No information is available on drug interactions, as no relevant studies have been conducted. Similarly, no clinical data exist on the management of pregnant women with HAE. The safety and effectiveness of ecallantide in patients under 16 years of age have not been established. It is not known whether ecallantide is excreted in human breast milk. There are no animal or human studies to assess the carcinogenic or mutagenic potential of ecallantide.
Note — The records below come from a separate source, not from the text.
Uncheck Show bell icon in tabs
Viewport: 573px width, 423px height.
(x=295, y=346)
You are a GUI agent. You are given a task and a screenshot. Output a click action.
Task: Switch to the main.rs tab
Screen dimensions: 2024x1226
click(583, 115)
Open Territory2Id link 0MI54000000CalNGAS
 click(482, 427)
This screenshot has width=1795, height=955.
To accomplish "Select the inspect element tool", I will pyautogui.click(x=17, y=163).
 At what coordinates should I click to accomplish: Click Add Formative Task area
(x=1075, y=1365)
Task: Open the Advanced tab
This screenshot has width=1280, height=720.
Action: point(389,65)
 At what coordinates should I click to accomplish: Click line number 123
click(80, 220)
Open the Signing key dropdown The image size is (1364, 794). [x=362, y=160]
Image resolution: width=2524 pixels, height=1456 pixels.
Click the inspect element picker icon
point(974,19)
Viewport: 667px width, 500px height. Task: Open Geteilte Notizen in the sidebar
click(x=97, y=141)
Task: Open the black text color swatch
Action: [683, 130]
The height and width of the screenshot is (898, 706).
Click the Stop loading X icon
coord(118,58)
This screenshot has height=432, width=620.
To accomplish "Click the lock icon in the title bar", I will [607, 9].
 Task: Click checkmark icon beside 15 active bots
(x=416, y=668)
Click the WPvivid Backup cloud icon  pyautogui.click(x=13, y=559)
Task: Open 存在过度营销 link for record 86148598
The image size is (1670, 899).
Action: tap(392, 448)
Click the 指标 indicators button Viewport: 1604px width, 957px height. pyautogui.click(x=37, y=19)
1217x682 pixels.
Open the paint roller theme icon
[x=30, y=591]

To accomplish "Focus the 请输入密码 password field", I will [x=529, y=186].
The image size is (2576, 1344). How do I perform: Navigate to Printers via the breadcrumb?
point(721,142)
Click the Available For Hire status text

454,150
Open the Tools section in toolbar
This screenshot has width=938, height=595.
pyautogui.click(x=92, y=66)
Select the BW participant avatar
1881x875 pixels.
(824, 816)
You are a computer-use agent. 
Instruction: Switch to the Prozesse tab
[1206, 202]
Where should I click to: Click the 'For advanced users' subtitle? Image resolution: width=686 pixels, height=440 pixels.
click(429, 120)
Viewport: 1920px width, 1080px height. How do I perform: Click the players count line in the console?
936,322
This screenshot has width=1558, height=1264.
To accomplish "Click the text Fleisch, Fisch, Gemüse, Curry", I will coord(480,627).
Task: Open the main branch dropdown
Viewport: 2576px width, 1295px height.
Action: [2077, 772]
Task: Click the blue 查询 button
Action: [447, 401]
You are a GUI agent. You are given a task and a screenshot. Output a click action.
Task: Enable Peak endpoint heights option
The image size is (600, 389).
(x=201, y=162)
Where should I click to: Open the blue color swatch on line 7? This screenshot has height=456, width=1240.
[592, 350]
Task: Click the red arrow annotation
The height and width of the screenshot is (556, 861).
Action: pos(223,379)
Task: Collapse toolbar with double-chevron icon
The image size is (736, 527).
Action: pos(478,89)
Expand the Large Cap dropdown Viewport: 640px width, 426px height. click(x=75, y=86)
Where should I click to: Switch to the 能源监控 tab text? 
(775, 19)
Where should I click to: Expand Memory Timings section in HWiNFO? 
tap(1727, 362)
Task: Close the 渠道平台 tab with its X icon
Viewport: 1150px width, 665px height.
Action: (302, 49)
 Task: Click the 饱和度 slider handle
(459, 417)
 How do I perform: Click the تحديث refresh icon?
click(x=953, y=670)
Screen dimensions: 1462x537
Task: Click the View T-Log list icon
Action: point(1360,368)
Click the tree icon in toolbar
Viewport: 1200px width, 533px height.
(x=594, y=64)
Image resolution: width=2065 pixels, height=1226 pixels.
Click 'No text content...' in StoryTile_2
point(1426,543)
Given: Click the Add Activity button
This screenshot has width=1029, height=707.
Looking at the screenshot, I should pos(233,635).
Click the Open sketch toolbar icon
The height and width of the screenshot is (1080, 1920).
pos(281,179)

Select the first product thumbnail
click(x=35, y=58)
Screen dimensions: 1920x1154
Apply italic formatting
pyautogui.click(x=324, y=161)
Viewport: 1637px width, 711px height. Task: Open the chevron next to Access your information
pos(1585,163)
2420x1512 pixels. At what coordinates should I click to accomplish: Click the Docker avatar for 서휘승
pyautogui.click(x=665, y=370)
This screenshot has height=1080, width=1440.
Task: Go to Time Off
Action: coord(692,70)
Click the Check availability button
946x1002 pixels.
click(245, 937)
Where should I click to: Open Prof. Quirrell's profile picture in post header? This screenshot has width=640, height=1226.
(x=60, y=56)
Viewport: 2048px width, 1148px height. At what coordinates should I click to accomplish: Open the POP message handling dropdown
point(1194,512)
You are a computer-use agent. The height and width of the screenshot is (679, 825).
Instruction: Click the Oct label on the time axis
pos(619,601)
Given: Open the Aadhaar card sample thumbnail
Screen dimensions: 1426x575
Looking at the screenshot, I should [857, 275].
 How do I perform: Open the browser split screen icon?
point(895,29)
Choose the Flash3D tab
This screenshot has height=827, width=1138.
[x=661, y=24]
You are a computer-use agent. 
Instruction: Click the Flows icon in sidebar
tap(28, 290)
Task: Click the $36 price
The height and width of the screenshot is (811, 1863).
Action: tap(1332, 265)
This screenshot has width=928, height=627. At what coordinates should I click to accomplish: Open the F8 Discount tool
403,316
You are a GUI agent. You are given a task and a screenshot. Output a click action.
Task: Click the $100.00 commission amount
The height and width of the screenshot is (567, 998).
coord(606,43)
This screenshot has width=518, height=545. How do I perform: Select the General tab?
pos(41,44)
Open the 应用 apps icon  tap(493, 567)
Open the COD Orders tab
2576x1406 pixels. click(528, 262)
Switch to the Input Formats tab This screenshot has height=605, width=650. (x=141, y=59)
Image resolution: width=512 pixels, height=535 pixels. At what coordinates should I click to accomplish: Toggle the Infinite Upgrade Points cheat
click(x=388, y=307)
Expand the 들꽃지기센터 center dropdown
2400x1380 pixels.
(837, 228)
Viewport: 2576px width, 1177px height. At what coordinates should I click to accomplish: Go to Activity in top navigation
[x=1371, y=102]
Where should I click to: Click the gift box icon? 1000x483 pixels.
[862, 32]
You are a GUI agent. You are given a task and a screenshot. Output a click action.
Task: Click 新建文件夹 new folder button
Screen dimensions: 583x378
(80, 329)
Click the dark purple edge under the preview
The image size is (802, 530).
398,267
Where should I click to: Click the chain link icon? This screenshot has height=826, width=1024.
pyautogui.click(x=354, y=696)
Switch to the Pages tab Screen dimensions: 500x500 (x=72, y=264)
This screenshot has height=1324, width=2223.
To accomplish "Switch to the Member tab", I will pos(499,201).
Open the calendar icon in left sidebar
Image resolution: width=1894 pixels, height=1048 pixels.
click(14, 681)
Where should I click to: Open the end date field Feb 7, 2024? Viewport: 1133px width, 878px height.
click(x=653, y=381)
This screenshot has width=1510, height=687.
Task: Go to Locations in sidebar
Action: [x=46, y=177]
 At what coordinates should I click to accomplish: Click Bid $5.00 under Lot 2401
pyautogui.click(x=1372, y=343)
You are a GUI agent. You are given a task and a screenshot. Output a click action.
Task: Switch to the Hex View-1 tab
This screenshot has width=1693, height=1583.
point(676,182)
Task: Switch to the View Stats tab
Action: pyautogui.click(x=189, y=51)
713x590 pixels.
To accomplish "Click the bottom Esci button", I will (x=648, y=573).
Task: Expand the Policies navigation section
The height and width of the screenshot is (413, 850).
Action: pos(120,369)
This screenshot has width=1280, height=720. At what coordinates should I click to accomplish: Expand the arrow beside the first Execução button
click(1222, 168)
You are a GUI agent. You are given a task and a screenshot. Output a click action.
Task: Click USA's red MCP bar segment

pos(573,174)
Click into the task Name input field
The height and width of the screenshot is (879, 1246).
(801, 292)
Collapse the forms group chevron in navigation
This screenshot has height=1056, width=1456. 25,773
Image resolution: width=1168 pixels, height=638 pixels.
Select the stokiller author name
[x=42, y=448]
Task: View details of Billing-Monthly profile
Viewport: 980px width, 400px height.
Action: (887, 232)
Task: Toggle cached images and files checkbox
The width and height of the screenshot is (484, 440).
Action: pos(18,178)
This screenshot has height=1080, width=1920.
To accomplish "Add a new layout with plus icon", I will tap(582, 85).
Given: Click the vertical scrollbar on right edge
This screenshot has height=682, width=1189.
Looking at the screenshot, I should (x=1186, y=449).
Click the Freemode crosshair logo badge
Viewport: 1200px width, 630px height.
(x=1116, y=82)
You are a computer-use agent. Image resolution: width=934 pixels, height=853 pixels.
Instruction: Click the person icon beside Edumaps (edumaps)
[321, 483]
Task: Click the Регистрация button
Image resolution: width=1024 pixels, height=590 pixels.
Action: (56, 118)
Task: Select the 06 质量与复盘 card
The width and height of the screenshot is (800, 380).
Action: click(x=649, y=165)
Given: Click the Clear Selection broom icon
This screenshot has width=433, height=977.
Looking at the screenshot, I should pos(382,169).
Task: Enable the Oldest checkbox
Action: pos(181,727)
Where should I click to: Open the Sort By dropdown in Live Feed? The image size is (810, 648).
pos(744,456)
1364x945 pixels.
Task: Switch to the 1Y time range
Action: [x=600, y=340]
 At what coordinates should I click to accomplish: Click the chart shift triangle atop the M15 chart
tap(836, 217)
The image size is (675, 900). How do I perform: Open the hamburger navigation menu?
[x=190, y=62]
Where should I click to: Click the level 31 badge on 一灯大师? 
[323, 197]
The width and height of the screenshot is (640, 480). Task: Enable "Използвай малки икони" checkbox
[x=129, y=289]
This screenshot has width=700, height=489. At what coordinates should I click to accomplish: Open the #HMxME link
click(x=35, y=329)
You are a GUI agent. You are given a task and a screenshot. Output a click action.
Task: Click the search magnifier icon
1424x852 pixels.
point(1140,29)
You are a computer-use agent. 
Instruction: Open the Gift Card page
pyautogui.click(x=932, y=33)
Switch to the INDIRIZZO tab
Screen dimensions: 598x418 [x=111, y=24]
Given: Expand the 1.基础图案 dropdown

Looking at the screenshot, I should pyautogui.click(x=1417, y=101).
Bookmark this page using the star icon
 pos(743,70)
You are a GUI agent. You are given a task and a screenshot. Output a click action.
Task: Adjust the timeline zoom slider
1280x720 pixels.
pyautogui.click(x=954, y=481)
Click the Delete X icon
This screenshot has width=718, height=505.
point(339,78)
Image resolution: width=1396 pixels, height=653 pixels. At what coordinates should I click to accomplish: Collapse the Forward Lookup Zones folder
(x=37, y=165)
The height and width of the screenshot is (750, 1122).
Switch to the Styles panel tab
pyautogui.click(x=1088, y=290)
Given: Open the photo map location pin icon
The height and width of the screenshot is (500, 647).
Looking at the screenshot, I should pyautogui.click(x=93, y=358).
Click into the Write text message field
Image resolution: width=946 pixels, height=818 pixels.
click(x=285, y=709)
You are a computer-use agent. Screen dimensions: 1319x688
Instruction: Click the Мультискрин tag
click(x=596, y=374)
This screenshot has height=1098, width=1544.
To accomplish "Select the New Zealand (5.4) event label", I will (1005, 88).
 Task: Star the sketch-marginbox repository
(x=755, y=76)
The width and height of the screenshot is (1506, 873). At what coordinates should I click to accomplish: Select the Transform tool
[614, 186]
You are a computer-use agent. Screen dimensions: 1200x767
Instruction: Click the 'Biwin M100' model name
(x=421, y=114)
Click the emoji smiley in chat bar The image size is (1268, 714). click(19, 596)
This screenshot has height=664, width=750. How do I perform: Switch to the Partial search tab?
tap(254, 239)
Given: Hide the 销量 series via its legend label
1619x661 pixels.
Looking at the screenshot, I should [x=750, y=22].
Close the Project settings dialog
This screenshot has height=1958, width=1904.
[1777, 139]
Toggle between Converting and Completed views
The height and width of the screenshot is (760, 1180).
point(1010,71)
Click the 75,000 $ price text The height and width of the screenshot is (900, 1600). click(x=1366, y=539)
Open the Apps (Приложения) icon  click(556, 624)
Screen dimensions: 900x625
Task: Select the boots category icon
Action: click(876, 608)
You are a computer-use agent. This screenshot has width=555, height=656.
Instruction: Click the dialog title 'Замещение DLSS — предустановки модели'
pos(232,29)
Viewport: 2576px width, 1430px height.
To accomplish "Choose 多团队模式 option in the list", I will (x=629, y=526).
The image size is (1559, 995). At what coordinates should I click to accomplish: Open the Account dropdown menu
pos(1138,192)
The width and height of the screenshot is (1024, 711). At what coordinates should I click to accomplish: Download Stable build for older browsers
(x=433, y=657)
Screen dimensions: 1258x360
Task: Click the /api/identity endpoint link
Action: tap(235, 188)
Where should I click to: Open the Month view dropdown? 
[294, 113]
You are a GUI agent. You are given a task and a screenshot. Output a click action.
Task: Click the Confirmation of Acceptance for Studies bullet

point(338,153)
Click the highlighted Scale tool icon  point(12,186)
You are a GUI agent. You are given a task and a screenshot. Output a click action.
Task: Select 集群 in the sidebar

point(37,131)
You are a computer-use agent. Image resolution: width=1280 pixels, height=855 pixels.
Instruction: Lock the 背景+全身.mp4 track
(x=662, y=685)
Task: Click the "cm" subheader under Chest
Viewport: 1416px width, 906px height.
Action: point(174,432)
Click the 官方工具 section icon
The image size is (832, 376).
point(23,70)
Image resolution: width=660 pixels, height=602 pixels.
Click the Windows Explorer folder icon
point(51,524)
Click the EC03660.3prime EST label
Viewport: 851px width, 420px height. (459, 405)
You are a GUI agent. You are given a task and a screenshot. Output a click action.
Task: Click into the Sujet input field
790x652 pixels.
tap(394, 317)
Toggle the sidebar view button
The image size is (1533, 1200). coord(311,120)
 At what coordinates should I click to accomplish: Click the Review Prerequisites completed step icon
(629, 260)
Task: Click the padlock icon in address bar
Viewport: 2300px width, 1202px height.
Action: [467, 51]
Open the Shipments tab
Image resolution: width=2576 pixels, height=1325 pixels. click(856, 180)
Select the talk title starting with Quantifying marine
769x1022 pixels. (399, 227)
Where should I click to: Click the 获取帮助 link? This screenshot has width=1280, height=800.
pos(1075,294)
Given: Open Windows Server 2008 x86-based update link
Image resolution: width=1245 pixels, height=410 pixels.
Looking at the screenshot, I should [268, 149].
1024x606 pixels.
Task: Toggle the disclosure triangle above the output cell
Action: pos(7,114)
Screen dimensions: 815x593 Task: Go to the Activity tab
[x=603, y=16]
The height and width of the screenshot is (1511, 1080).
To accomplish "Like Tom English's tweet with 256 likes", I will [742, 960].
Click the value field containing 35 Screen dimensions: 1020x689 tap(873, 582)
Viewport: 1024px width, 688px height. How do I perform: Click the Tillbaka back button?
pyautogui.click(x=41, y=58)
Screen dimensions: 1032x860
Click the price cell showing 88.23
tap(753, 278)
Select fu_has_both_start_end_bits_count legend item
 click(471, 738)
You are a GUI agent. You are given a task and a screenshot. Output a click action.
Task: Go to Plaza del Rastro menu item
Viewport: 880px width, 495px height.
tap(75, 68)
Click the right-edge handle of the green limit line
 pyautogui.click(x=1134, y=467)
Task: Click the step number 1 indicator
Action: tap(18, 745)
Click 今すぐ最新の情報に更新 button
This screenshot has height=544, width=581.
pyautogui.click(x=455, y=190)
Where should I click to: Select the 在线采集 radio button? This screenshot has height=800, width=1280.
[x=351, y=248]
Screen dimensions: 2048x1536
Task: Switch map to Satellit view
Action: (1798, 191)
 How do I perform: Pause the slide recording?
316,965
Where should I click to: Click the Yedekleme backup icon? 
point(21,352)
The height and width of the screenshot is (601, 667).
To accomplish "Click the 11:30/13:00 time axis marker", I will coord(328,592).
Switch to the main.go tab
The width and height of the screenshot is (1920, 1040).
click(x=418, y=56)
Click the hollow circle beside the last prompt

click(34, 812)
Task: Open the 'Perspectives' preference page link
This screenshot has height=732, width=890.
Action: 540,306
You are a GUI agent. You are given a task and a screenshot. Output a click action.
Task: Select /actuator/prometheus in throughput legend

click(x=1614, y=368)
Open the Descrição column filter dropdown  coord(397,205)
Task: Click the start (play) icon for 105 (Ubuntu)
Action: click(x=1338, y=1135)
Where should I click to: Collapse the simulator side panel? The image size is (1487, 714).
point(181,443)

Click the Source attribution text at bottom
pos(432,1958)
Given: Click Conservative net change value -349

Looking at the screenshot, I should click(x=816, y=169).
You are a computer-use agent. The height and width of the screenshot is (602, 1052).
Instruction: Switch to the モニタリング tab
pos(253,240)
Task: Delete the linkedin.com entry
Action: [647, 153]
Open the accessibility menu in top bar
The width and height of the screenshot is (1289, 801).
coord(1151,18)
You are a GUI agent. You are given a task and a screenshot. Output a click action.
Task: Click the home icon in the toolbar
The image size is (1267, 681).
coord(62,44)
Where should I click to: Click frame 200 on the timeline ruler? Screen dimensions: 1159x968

Patients’ perspectives: quality of life, patient satisfaction/acceptability, adherence and uptake

The management of HAE patients has not changed over decades. Appropriate therapies for controlling edematous attacks were nonexistent in many countries, including the US. In recent years, however, a variety of innovative medicinal products have been developed, and their efficacy and safety were demonstrated in double-blind, placebo-controlled studies. Simultaneously, these treatment modalities have become available for clinical use in an increasing number of countries and hence, for an increasing number of patients. This is of extreme importance, as the mortality of HAE is high even today, owing to delayed diagnosis and lack of appropriate therapy, primarily. The range of available therapies expanded on one hand and became extremely variegated on the other. Novel agents differ from each other in their manufacturing technology, mode of action, and dosage – this affords to find the best treatment modality for every patient. Individualized patient management is the key to developing an optimal and cost-effective therapeutic strategy.⁵⁰

Helping patients to feel secure is essential. Prerequisites to achieving this include awareness of this disorder, making an early diagnosis, choosing appropriate treatment, informing patients on the nature of HAE, as well as providing regular follow-up care. The feeling of safety is further enhanced by having the medication at hand, ready for the emergency treatment of edematous attacks anytime and anywhere – this is important, as the onset of edema cannot be predicted in advance. Long-term prophylaxis cannot eliminate all future attacks, including life-threatening edema involving the upper airways. Additional problems include undesirable effects and insufficient efficacy of prophylactic agents. Prompt management of abdominal attacks can help avoiding unnecessary surgery. The optimized management of HAE may reduce the cost of care, improve the patients’ quality of life, cut absenteeism from school and work, and ease the limitations in activities of daily living. Ecallantide is a new, effective agent in this range of therapies.⁴² The advantages of ecallantide are that it poses no risk of viral contamination; it is highly selective and has a quick onset of action. It is also well-tolerated by patients and can be administered subcutaneously. Its administration is simple, straightforward, and prompt – all these properties are important as timely intervention can prevent the escalation of the attack. Rapid resolution of edema enables patients to resume everyday activities and work as soon as possible. In clinical practice, the administration of ecallantide is recommended only under the guidance and supervision of a health care professional, in facilities where appropriate preconditions exist to recognize and manage any potential anaphylactic reaction. Dyax proposes implementing a postmarketing risk management program (Risk Evaluation and Management Strategy) ensuring the safe use of ecallantide to assess frequency and possible risk.⁵¹ It is hoped that these studies will yield positive results and lead to the approval of ecallantide for self-administration by patients – this would result in a substantial improvement in their quality of life. If ecallantide could be administered anytime and anywhere, repeatedly and immediately – ie, without delays caused by finding an appropriate health care professional and institution – it would significantly improve the patients’ quality of life while being cost-effective.

Disclosure

The authors report no conflicts of interest in this work.